Closed CatNofishing closed 3 years ago

CatNofishing commented 3 years ago

image

Sorry , i did not find doc about this,

piEsposito commented 3 years ago

Hello @CatNofishing - and thank you so much for using BLiTZ.

The sample elbo method samples de elbo loss of our variational estimator by performing sample forward passes and averaging the fitting loss and the weighted complexity loss of the model.

Does that answer your question?

best regards, -pi

CatNofishing commented 3 years ago

@piEsposito Good ,thanks your reply. I use blitz to establish a simple Bayesian network to predict , I tried many times, but the prediction result was poor. On the contrary, I used a common neural network with the same structure to predict very well. Can you help me. It is really difficult to predict it. Maybe there is something wrong with my parameter setting. The predict result is the following figure. And my code.

code

from blitz.modules import BayesianLinear
from blitz.utils import variational_estimator
import torch
import torch.nn as nn
import torch.optim as optim
import numpy as np
import matplotlib.pyplot as plt
import os

os.environ['KMP_DUPLICATE_LIB_OK'] = 'TRUE'

@variational_estimator
class Model(nn.Module):
    def __init__(self):
        super().__init__()
        self.layer = nn.Sequential(
            BayesianLinear(30, 10),
            nn.ReLU(),
            BayesianLinear(10, 5),
            nn.ReLU(),
            BayesianLinear(5, 1)
        )

    def forward(self, x_train):
        x = self.layer(x_train)
        return x

if __name__ == '__main__':

    train_x = torch.tensor(np.load('./train_x.npy'),
                           dtype=torch.float)  # size(746,30)
    train_y = torch.tensor(np.load('./train_y.npy'),
                           dtype=torch.float).reshape(-1, 1)  # size(746,1)
    test_x = torch.tensor(np.load('./test_x.npy'),
                          dtype=torch.float)  # size(320,30)
    test_y = torch.tensor(np.load('./test_y.npy'),
                          dtype=torch.float).reshape(-1, 1)  # size(320,1)

    model = Model()
    criterio = nn.MSELoss()
    optimizer = optim.Adam(model.parameters(), lr=1e-2)

    for epoch in range(1000):
        predict_y = model(train_x)
        #loss = criterio(y_train.reshape(-1,1), predict_y)
        loss = model.sample_elbo(inputs=train_x,
                                 labels=train_y,
                                 criterion=criterio,
                                 sample_nbr=3)
        optimizer.zero_grad()
        loss.backward()
        optimizer.step()
        if epoch % 1000 == 0:
            print(loss)

    plt.plot(test_y.numpy().reshape(-1), label='actual')
    plt.plot(model(test_x).detach().clone().reshape(-1), label='predict')
    plt.legend()
    plt.show()

data

https://github.com/CatNofishing/python-demo/tree/master/data

result

image

sansiro77 commented 3 years ago

In the original paper, the negative log-likelihood term in the total loss function is a sum over samples.
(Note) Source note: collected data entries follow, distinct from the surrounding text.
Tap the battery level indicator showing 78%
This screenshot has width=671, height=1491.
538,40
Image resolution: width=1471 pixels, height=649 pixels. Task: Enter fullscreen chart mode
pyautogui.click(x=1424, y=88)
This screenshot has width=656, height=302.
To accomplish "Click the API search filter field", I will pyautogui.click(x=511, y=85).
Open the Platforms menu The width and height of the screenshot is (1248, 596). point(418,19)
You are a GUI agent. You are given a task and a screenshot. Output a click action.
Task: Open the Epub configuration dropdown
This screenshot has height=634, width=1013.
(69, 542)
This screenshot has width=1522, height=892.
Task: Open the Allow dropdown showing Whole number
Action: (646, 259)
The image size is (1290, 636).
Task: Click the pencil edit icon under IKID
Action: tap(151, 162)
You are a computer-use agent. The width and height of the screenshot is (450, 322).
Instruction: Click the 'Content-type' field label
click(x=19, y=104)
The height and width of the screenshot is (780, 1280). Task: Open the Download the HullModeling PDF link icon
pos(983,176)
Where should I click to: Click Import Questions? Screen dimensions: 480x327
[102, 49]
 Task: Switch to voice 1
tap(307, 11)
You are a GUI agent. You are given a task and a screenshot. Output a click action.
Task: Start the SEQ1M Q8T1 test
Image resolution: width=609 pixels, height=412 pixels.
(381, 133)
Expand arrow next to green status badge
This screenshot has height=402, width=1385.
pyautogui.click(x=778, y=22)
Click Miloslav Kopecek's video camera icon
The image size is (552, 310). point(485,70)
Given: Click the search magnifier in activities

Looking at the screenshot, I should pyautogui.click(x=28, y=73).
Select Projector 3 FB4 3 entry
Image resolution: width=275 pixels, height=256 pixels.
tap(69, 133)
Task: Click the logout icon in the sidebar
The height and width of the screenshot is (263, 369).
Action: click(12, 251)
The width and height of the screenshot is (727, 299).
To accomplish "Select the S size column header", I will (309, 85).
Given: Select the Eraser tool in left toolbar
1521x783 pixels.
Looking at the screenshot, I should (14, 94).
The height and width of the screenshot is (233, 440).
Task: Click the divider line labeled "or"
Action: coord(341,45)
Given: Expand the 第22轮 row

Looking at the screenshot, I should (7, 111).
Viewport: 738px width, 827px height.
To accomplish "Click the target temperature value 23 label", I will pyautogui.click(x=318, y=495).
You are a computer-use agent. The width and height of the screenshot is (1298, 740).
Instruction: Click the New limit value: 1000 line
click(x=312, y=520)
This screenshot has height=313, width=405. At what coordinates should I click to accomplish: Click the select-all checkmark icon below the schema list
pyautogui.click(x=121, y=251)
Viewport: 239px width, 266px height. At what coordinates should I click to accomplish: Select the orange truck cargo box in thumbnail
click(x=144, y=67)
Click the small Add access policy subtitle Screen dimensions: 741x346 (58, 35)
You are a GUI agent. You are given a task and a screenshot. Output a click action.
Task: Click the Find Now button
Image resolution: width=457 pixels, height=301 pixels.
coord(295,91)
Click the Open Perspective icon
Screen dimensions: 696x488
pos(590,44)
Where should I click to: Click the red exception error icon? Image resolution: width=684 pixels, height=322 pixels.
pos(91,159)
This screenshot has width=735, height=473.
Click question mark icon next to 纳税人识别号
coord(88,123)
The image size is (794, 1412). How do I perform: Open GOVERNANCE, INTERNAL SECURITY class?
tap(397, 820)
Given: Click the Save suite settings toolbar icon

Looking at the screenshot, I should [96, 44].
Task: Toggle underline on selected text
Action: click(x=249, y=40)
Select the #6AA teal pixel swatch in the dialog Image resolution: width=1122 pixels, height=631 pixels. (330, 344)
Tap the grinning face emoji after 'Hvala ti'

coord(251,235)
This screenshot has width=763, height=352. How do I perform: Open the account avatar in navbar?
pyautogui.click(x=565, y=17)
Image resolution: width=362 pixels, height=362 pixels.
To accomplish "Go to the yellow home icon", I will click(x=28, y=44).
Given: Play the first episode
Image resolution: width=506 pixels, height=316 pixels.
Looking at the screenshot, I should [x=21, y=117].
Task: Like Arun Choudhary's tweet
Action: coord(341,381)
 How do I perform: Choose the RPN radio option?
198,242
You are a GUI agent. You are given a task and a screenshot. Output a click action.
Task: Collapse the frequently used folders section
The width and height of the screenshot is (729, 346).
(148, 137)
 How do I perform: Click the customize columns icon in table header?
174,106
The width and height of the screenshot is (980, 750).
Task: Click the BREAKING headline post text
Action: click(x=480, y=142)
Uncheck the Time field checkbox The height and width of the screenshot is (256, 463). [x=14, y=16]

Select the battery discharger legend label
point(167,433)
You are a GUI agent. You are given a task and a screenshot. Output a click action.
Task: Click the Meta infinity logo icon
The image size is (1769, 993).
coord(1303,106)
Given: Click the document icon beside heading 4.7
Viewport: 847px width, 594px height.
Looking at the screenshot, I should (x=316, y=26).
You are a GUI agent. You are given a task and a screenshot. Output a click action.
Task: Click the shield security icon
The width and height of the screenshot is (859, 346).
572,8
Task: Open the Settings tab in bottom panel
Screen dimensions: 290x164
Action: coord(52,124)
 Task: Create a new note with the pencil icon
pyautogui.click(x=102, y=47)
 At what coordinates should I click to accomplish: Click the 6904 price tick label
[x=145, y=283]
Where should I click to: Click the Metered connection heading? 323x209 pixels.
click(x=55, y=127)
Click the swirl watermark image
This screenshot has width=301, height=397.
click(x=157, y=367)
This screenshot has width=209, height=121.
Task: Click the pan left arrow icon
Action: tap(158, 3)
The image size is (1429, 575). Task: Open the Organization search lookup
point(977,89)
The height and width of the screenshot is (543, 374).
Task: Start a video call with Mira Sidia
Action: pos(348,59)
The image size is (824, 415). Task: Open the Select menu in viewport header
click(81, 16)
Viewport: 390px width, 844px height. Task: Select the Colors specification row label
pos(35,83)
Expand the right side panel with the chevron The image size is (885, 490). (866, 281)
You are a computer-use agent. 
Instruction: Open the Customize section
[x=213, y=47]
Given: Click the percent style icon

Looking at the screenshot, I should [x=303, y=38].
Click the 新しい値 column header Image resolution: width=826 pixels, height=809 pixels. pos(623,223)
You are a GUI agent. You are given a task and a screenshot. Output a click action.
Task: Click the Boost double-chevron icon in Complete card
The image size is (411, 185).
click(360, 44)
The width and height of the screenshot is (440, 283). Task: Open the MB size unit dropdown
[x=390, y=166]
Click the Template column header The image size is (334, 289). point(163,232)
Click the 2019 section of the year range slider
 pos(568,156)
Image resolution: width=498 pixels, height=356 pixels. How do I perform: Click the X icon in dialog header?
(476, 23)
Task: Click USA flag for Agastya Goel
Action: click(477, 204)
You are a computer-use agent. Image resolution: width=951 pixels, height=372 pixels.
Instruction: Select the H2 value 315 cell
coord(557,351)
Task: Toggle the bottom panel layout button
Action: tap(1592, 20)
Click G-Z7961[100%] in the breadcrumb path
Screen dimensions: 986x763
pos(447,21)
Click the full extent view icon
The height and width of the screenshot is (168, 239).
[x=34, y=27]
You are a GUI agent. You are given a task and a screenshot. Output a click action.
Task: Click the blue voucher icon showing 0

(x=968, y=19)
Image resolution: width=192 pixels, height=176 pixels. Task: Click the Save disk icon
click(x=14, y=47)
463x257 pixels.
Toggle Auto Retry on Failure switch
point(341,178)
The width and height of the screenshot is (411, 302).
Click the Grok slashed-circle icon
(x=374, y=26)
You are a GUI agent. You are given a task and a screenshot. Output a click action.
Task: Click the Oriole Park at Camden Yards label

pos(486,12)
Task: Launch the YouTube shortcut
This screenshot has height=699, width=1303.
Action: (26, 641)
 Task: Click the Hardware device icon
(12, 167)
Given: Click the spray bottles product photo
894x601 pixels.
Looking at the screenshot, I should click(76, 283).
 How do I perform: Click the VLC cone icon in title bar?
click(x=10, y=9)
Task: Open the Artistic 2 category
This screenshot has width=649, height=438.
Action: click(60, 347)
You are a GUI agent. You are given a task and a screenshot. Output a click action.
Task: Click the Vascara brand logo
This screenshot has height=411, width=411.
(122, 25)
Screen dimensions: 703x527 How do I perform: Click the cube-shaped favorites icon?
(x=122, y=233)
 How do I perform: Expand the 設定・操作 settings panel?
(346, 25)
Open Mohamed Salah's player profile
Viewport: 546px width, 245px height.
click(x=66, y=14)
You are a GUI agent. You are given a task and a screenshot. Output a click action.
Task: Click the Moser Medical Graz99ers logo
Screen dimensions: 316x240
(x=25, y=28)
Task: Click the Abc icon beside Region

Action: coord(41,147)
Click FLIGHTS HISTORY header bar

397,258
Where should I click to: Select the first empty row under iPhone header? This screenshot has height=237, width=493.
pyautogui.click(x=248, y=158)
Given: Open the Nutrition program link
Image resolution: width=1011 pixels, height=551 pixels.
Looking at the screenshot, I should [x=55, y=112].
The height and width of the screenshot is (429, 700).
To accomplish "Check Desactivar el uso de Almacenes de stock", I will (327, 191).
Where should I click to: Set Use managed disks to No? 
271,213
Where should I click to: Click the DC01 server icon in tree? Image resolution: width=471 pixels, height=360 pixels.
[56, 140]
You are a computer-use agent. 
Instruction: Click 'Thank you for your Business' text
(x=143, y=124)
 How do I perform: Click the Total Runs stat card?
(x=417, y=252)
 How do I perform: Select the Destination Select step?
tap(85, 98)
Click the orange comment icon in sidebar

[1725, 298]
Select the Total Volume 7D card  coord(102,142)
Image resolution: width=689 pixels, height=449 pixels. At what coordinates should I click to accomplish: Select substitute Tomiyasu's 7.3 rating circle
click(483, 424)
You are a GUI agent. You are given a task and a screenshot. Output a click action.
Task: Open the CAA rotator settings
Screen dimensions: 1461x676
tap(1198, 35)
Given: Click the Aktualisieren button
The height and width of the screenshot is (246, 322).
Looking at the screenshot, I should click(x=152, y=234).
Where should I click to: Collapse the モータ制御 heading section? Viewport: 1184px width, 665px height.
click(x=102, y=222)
As the default criterion is the average, the KL term should be scaled. Also, if you use minibatch when training, complexity_cost_weight should be corrected accordingly.

loss = model.sample_elbo(inputs=train_x, 
                         labels=train_y, 
                         criterion=criterio, 
                         sample_nbr=10, 
                         complexity_cost_weight=1./train_x.shape[0])

Figure_1

CatNofishing commented 3 years ago

@sansiro77 thanks for your reply😂

piEsposito commented 3 years ago

I think that's solved. Thank you @sansiro77 again. You are my hero.